• **OFFENE AUFGABEN**:
1. Unter welchen Bezeichnungen werden Kapital-Lebensversicherungen laut dem Text über Lebensversicherungswerbung verkauft?
2. Prüfen Sie, ob die folgenden Aussagen mit dem Text über Lebensversicherungswerbung übereinstimmen: (a) Die Tochter muss monatlich 100 Mark Beitrag bezahlen. (b) Die Kapital-Lebensversicherung der Tochter lautet über 50000 Mark. (c) Vermittlungsgesellschaften entstanden vor allem in den 90er-Jahren.
3. Setzen Sie den Text über Lebensversicherungswerbung nach seinem letzten Satz fort.

• **VORLIEGENDER AUSZUG**:
********************

Die Werbemanager denken sich außerdem immer wieder neue Bonbons aus, um die Bürger zum Abschluss der sterbenden Kapital-Lebensversicherung zu verführen. Das wollen sie erreichen durch das Versprechen vorzeitiger oder laufender Auszahlungen aus – natürlich langfristigen – Kapitalversicherungen. Das versuchen sie zu bewerkstelligen, indem sie in Risikoversicherungen eine – natürlich wieder langfristige – Kapital-Lebensversicherung verstecken. Sie täuschen die Trennung von Versicherung und Geldanlage bei fondsgebundenen Lebensversicherungen vor oder werben mit Baufinanzierungen oder Berufsunfähigkeitsschutz für die dafür wenig sinnvolle Kapital-Lebensversicherung.
Fragwürdige Werbemethoden: Drücker und scheinbar seriöse Werber
Wie Pilze sind in den 80er-Jahren des vergangenen Jahrhunderts Vermittlungsgesellschaften und Spezialangebote für bestimmte Zielgruppen wie junge oder alte Leute sowie für alle möglichen Berufsgruppen aus der Erde geschossen. Da werden Kapital-Lebensversicherungen unter Bezeichnungen wie Jugendschutzbriefe, Vermögensplan oder Die große Kapitalbildung verkauft. Alten Leuten verspricht man Sicherheit für wenig Geld und ohne Gesundheitsprüfung (ein teures Glücksspiel für Kranke, an dem sich Gesunde nicht beteiligen sollten). Und manche Gesellschaften bezeichnen sich als die Arzte- oder Anwalts- oder Handwerkerversicherung. Auch vor Vertretern angesehener Verbände und Institutionen sollten Sie sich in Acht nehmen. Sie sollten am besten mit niemandem über Ihre private Zusatzversorgung sprechen, wenn Sie nicht vorher ein eigenes Versicherungskonzept fix und fertig erarbeitet haben.
Ein Vater schildert einen häufig vorkommenden Fall so: Eine meiner Töchter rief mich an und sagte mir, sie hätte einen Sparvertrag abgeschlossen, müsste monatlich 100 Mark Beitrag bezahlen und erhalte nach einigen Jahren in regelmäßigen Abständen das eingezahlte Geld nebst Zinsen zurück. Meine Tochter ist 24 Jahre alt und es war ihre erste selbstständige Handlung. Vor einigen Wochen brachte sie die Unterlagen mit nach Hause und zu meinem und zu ihrem Erstaunen musste ich feststellen, dass sie eine Kapital-Lebensversicherung über 30000 Mark bei der Aachen-Münchener abgeschlossen hatte. (Vermittler war ein Deutscher Vermögensberater. Tausende von Mark können verloren gehen.)

********************

• **AUSGEWÄHLTES MATERIAL**:
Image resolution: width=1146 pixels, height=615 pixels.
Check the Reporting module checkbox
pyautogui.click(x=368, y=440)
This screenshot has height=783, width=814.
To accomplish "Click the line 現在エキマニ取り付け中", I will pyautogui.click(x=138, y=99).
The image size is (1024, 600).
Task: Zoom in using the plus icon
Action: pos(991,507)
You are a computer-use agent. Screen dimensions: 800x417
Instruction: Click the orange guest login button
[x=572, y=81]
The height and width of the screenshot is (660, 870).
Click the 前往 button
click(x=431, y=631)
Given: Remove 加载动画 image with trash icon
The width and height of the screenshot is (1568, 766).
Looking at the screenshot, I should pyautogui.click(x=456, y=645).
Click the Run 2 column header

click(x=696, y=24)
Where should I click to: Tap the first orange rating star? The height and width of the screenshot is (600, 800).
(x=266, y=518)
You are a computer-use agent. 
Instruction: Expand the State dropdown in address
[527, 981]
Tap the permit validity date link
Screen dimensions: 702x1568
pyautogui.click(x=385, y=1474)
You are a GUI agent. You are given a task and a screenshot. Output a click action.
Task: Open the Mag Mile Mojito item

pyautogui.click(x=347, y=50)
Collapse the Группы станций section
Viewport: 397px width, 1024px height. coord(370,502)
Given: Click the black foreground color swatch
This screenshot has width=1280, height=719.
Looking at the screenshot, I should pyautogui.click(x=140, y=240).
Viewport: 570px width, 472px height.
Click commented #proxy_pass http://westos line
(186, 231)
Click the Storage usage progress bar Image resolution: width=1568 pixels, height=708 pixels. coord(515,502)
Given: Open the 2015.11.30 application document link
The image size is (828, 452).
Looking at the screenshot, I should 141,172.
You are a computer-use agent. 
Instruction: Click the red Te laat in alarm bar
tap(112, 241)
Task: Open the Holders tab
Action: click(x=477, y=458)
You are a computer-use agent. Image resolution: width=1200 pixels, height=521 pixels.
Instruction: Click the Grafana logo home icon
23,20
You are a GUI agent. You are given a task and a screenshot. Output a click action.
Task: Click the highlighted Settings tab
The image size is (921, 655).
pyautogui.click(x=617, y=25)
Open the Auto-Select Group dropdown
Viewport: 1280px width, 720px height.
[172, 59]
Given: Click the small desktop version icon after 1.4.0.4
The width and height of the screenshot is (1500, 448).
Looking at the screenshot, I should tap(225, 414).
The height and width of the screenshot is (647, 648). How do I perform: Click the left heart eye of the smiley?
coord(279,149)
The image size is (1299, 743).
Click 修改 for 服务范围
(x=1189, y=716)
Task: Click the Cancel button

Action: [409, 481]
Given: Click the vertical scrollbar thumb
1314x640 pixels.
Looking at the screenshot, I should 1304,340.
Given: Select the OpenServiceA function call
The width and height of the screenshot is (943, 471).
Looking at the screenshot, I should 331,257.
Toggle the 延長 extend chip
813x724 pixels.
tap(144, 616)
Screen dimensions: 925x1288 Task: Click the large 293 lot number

********************

• **GELÖSTE AUFGABEN**:
1. Unter Bezeichnungen wie Jugendschutzbriefe, Vermögensplan oder Die große Kapitalbildung.

2.
(a) Ja: „müsste monatlich 100 Mark Beitrag bezahlen“
(b) Nein: „eine Kapital-Lebensversicherung über 30000 Mark“
(c) Nein: „in den 80er-Jahren des vergangenen Jahrhunderts“

3.
Die Schilderung eines anderen Falles: Dieser Tage kam ein Herr zu mir und stellte sich vor, dass er vom Jugendamt käme und mich einmal über das Jugendschutzgesetz und über die Berufsgenossenschaft aufklären wollte. Nachdem er dann mit seinem Vortrag zu Ende war, legte er einen Antrag auf Lebens- und Unfallversicherung vom Deutschen Ring vor. Ein weiterer Fall: Heute kam ein Vertreter an meine Tür, der sich den Kindern, als ich nicht zu Hause war, bereits schon einmal als Familienhilfe vorgestellt hatte. Heute nun machte er sich im Garten an meinen fast 18-jährigen Sohn heran, dessen Daten inklusive Namen und Berufswahl er – wer weiß woher?! – kannte. Er stellte sich meinem Sohn als Berufsberater vor. Erst als ich ihn festnagelte, wich er aus und es stellte sich heraus, dass er von der Hamburg-Mannheimer Versicherung kam und nichts weiter wollte, als einem Jugendlichen eine Versicherung aufzuschwatzen. Hoffentlich tun alle Bürger es im Umgang mit solchen Drückern dieser resoluten Dame gleich, die schreibt: Ich habe diesem Mann sehr schnell die Lust genommen, sich noch einmal hier blicken zu lassen.
Wenn junge Menschen eine langfristige Kapital-Lebensversicherung abschließen, dann ist das vor allem aus zwei Gründen unsinnig: Erstens brauchen sie, solange sie niemanden zu versorgen haben, überhaupt keinen Versicherungsschutz für den Todesfall, den sie aber mit den Beiträgen zur Kapitalversicherung teuer bezahlen. Zum anderen hindern die relativ hohen Beiträge junge Leute daran, bis zur Familiengründung, bis zum Kauf einer kleinen Eigentumswohnung oder bis zum Bau eines Hauses ein Startkapital flexibel anzusparen.